Despite recognition that psychosocial interventions can improve quality of life and mental health, there continues to be a lack of clarity and guidance around effective psychosocial interventions for children and young people with epilepsy. This review utilizes specific quality criteria to systematically identify and appraise the evidence for the effectiveness of psychosocial interventions for children and young people with epilepsy.
A systematic search of six electronic databases was conducted using predefined eligibility criteria. The reference lists of previous review papers were also manually searched. Seventeen studies met the inclusion and exclusion criteria. A quality appraisal checklist, the 'Crowe Critical Appraisal Tool' (CCAT) (Crowe, 2013)  was applied to the included articles, and effect sizes were calculated when not provided in the papers.

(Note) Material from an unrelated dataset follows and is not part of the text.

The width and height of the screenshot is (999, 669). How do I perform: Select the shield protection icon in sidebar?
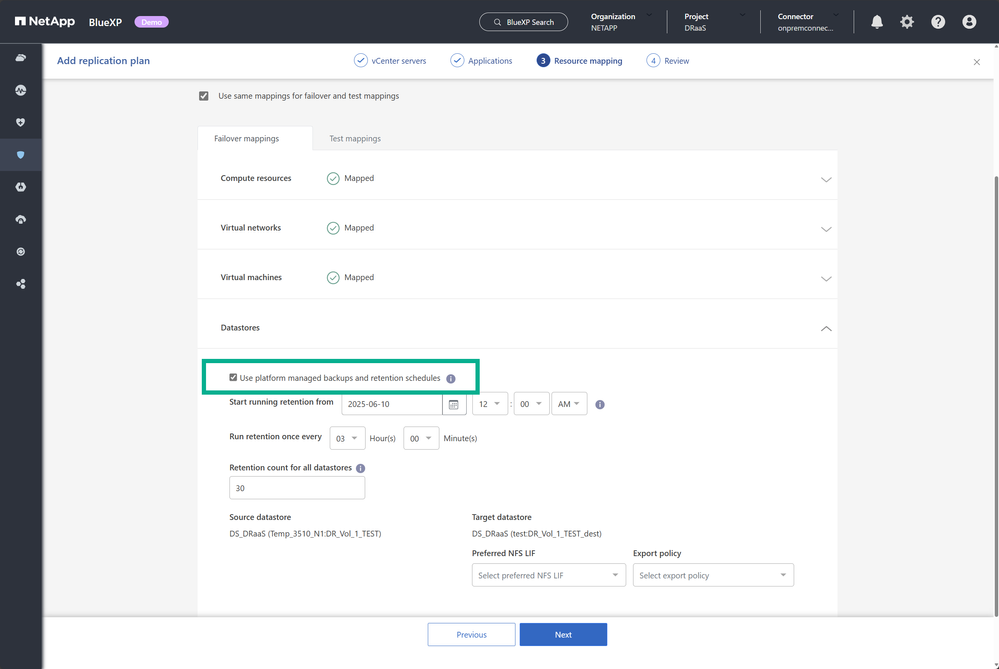(x=21, y=155)
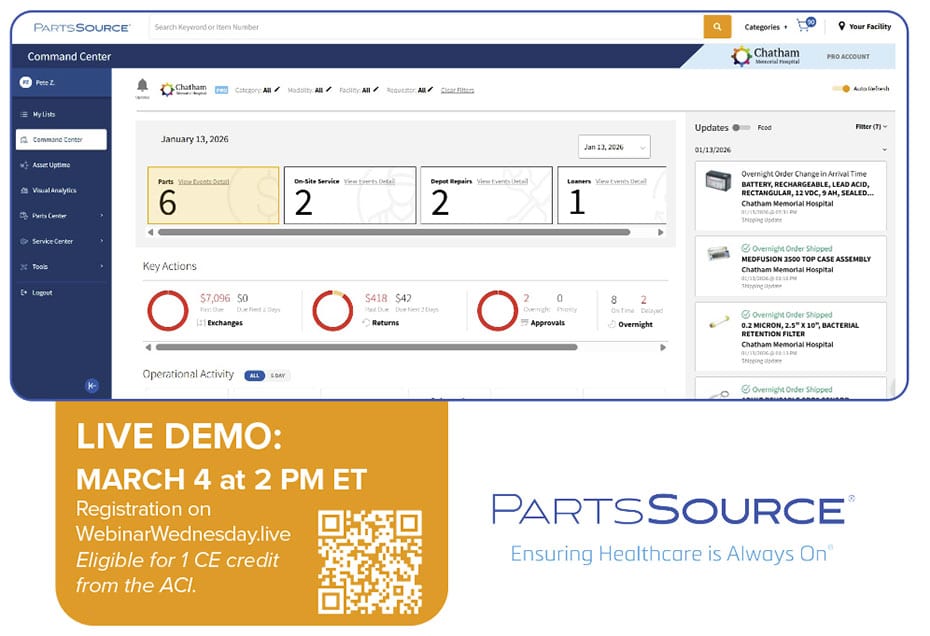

Methodological quality of the majority of studies included was moderate, with only three studies rated as high quality. Meta-analysis was not conducted as the studies used heterogeneous methodologies and lacked consistency in outcome measures. Limited evidence was found for interventions improving epilepsy knowledge, quality of life, and psychological outcomes.
Psychosocial interventions may provide clinical benefit although further research is needed to clarify the most effective treatment components, delivery methods, and measurement of intervention outcomes. The existing evidence base for children and young people is limited by methodological issues such as the use of small samples, inadequate power, and a lack of controlled studies.